Piemur chortled, wagging a finger at her. "That's for me to know and you to guess. But I'm right, aren't I, Jaxom?"

"I don't know what F'lar's plans might be but he's not the only one interested in the South, I'd wager."

"Truly spoken! But he's the only one that matters, don't you see?"

"No, frankly I don't see," Sharra said. "My brother's Lord Holder… Well he is," she added with some heat when Piemur started to contradict her. "Or would be, if his Hold had been acknowledged by the Northern Lord Holders. He risked settling south with F'nor when he timed it back. No one else was willing to try. He's put up with the Oldtimers, and made a fine, big, Threadfree Hold. No one can gainsay his right to hold what he has…"

"Nor do I!" Piemur assented quickly. "But… for all Toric's attracted a lot of new people from the North, he can only Hold so much! He can only protect and work so much.

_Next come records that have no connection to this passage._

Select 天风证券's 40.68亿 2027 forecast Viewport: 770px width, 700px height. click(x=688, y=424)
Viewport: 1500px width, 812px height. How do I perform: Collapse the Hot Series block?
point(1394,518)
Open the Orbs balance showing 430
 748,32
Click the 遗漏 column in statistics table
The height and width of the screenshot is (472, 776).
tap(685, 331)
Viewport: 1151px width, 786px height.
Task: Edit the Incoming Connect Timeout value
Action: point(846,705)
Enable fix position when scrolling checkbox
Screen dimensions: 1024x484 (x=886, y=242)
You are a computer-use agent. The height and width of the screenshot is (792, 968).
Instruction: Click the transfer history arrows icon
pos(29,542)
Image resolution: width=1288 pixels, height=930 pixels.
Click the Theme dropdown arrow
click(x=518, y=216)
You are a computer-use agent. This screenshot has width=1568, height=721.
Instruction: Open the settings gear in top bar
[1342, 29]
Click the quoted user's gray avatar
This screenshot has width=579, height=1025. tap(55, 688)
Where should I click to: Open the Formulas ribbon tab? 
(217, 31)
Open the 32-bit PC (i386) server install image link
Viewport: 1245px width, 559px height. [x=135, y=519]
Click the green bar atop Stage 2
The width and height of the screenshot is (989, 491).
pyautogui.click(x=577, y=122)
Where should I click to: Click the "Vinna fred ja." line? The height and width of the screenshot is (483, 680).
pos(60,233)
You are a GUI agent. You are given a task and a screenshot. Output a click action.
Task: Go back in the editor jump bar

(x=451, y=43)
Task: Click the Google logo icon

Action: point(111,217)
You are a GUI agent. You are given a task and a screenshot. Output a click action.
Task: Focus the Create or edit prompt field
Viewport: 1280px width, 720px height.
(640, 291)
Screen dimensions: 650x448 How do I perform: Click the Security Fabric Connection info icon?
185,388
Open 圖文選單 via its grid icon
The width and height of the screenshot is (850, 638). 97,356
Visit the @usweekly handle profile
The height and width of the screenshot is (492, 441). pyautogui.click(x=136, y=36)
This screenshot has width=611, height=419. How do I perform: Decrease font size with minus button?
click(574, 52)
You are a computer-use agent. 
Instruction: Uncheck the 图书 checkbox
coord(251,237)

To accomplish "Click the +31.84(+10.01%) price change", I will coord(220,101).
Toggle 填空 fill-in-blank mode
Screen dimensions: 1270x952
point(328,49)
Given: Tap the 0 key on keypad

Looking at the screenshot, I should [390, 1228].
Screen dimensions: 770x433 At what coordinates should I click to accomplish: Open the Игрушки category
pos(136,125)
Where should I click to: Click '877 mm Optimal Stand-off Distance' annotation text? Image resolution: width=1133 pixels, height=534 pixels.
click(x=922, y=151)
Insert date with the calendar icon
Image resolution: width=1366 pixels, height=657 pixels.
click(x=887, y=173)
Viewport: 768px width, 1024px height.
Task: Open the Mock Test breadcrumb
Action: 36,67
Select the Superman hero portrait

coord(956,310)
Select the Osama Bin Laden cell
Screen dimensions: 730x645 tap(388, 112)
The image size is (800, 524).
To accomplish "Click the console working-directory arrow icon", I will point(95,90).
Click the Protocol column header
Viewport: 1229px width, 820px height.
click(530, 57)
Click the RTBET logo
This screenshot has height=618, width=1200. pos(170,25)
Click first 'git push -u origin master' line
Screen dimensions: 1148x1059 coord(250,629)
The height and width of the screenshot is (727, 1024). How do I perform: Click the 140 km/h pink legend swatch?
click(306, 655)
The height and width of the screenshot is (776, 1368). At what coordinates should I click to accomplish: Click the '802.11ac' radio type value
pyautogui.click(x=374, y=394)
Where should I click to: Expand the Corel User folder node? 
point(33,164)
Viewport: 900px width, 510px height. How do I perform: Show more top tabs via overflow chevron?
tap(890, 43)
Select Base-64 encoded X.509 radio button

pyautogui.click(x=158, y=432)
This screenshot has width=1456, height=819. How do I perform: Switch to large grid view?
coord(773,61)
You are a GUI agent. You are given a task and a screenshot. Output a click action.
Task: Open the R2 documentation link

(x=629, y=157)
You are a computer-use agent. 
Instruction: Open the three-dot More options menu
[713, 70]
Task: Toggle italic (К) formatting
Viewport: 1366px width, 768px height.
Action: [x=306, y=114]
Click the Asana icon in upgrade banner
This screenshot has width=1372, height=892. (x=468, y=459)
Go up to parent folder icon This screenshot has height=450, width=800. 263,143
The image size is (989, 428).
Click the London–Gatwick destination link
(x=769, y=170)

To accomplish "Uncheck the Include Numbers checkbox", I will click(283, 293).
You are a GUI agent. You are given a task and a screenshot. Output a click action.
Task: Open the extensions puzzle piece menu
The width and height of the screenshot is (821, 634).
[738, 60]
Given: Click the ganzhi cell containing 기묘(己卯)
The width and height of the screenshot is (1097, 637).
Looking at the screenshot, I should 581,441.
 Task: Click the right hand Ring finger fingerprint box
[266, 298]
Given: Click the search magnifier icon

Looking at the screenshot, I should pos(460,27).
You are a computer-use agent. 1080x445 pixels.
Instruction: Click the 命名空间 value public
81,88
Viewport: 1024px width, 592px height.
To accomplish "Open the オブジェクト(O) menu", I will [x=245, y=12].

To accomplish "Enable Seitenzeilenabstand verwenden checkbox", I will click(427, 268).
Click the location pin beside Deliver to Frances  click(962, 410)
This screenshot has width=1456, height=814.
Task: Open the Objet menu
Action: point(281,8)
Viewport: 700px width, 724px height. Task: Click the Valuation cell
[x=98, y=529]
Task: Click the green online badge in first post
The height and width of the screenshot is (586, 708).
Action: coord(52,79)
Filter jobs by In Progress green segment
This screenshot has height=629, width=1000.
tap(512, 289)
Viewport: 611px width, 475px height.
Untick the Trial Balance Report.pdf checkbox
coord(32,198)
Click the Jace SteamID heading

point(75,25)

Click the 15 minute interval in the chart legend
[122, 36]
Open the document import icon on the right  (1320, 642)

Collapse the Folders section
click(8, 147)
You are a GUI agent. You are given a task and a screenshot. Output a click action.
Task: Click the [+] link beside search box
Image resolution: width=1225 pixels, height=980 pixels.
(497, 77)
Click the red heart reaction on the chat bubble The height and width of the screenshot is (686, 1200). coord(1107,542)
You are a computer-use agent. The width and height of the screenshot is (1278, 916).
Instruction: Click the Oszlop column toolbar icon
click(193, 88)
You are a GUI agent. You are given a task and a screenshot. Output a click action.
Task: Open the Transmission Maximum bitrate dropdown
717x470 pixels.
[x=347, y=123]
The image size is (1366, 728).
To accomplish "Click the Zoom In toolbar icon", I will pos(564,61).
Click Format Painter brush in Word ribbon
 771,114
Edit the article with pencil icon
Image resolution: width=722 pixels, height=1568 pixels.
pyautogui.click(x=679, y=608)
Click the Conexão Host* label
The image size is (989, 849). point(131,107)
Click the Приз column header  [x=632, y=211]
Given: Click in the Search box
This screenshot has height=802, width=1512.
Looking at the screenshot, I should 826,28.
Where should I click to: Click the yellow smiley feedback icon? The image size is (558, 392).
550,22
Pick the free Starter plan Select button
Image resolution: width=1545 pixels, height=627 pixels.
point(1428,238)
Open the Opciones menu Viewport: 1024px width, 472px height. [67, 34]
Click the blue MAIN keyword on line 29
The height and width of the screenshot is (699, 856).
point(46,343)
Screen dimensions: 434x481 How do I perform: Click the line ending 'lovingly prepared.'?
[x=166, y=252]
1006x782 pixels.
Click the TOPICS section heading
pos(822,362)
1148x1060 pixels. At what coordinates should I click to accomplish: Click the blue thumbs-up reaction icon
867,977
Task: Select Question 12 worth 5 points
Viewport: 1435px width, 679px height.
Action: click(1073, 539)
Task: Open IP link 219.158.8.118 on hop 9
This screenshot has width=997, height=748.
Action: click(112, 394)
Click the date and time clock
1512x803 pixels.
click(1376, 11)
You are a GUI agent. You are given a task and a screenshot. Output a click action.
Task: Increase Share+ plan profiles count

And there is so much more of the Southern Continent than anyone realizes. Except me! I'll bet I've already walked the breadth of Pern from Tillek Head to Nerat Tip on this continent and not gone its length." Piemur's tone changed abruptly from derision to awe. "There was this bay, you see, the opposite shore all but hid in the heat haze. Stupid and I had been struggling through really bad sand for two days. I'd only enough water to go back the way we'd come because I'd thought that the sand would have to give way to decent land soon.… I sent Farli out, first to the far shore, then down to the mouth of the bay, but all she brought back to me was more sand. So I knew I'd have to turn back. Bat," he turned to his listeners, "you see, there's probably as much land beyond that bay as I'd already transversed from Toric's Hold and I'd still not come full circle! Toric could not begin to hold the half of what I've seen. And that's only the western side. East now, it's taken me a full three sevendays to reach you from Toric's and we'd had to swim part of the way. Good swimmer, that Stupid of mine! As willing as a new day and never complains. When I think of how careful my father was to feed his runner stock on only the best fodder, and what Stupid makes do on with twice the work out of him…" Piemur broke off to shake his head at the inequity.

"So," he returned briskly to his narrative, "I've been exploring as I was told to, and heading in your general direction, as I was told to, only I expected to be here long before this! My word, but I'm tired, and no one knows how much further I've got to travel before I get where I'm going."

"I thought you were coming here."

"Yes, but I've to go on… eventually." He raised his left leg, the one which he'd been favoring, and squinched his face up in a grimace of pain. "Shards, but I can't go another step for a while! This leg's been walked half off, now, hasn't it, Sharra?"

Still elevating the leg, he swiveled in the sand toward the healer who was looking quite concerned. Deftly she unwound the shreds of what had probably been Piemur's cloak, and uncovered a long but recently healed scar.

"I can't walk any farther on that, now can I, Sharra?"

"No, I don't think you should, Piemur," Jaxom said, critically examining the healed wound. "Do you, Sharra?"

She looked from one to the other and then began to shake her head, her eyes dancing.

"No, positively not. It needs soaking in warm salt water, and plenty of sun, and you're a terrible rascal, Piemur. Just as well you're not a posted harper! You'd scandalize any sensible Holder!"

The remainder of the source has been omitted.